Metric leaders are highlighted
Metric Gemini 3 Flash Gemini 3.1 Flash Lite
Solve rate 58.7% 41.5%
Median latency 215.87s 173.97s
Median cost USD 0.1189 USD 0.0661

Python

Metric leaders are highlighted
Metric Gemini 3 Flash Gemini 3.1 Flash Lite
Solve rate 15.6% 9.1%
Median latency 130.64s 109.97s
Median cost USD 0.1304 USD 0.0554

Final showdown: Junie vs Codex

The offline results were too close to call on their own.

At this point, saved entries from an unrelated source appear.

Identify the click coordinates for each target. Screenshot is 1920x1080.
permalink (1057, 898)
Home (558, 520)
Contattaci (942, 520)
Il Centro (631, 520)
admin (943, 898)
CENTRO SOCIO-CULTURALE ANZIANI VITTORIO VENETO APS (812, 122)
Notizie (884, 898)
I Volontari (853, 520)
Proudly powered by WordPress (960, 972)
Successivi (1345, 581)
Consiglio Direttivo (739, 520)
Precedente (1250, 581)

Neither agent dominated across all metrics and ecosystems.

Finalist comparison

Codex vs Junie across ecosystems

The final shortlist compared Codex with GPT-5.4-mini medium against Junie with Gemini 3 Flash.

All

Weighted average across ecosystems
Metric GPT-5.4-mini medium Gemini 3 Flash
Solve rate 39.9% 39.1%
Median latency 170.40s 147.57s
Median cost USD 0.1387 USD 0.1132
Cost per successful solve USD 0.4941 USD 0.4337

Java

Metric leaders are highlighted
Metric GPT-5.4-mini medium Gemini 3 Flash
Solve rate 43.9% 45.2%
Median latency 124.11s 142.80s
Median cost USD 0.1292 USD 0.1053
Cost per successful solve USD 0.3716 USD 0.2864

C#

Metric leaders are highlighted
Metric GPT-5.4-mini medium Gemini 3 Flash
Solve rate 62.6% 58.7%
Median latency 142.95s 215.87s
Median cost USD 0.1152 USD 0.1189
Cost per successful solve USD 0.2307 USD 0.2298

Python

Metric leaders are highlighted
Metric GPT-5.4-mini medium Gemini 3 Flash
Solve rate 20.2% 15.6%
Median latency 297.72s 130.64s
Median cost USD 0.1724 USD 0.1304
Cost per successful solve USD 0.9115 USD 0.8882

We included both in an online A/B test to see which held up better in real-world usage. We tracked activation, churn, and failure rate. Codex came out ahead. That tipped the decision.

What's next for the recommended agent

Codex is now the recommended agent, having delivered the strongest combination of solve rate and cost across the tasks we tested. This isn't a permanent decision, however. As models evolve, new agents join, and our benchmark coverage grows, we'll re-evaluate the decision and update our recommendation based on what the data tells us.

And if a different agent works better for your workflow, you can switch at any time. Our recommendation is a starting point, not a constraint.